The Akufo-Addo government feels that simply paying nursing allowance without any fanfare would not do enough justice to the return of such a policy.
The launch of the restoration of the nurses’ trainee allowance, set for to take place in Sunyani in the Brong Ahafo Region on October 10, will see about 58,000 trainee nurses and midwives receive their monthly allowance after they were scrapped in 2016 by the John Mahama government.
The decision to have an occasion just to symbolize the restoration has been criticized as simply a frivolous move from the government by some sections of the public.
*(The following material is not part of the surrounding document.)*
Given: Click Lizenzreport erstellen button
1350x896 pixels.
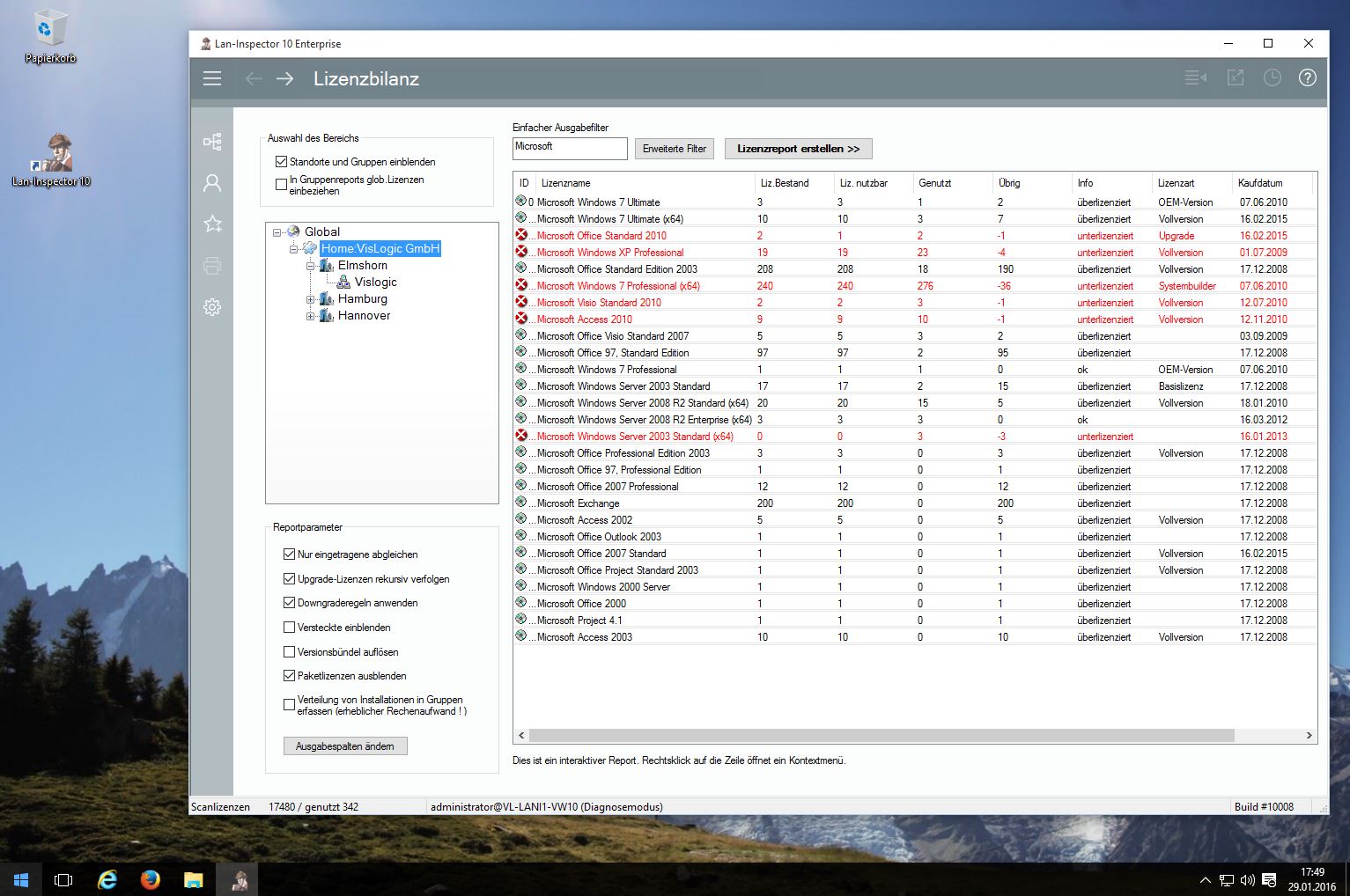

The Minister of Health, Kwaku Agyemang-Manu, defended the launch, asking why the people would expect the government to restore the allowance quietly.
“We are launching [the restoration of the allowance] to demonstrate to Ghanaians that the government has honored its promise. We don’t want to hide in a room somewhere, pay the allowance and that is the end of it. Ghanaians should know what we are doing,” the Minister of Health stated to the Media after appearing before Parliament.
He stressed that, it was important “to communicate the good works of our President and that is why are we are launching. People are happy; they want to jubilate about it and we want them to jubilate about it.”
The trainee Nurses allowance was initially scrapped to allow the various training colleges to admit more students in a decision which was met with wide condemnation.
The National Democratic Congress (NDC) earmarked a students’ loan scheme in place of the allowance.
But the Mahama government had agreed to pay a reduced allowance for the trainees temporarily, until such a time that they are finally moved onto the students’ loan scheme.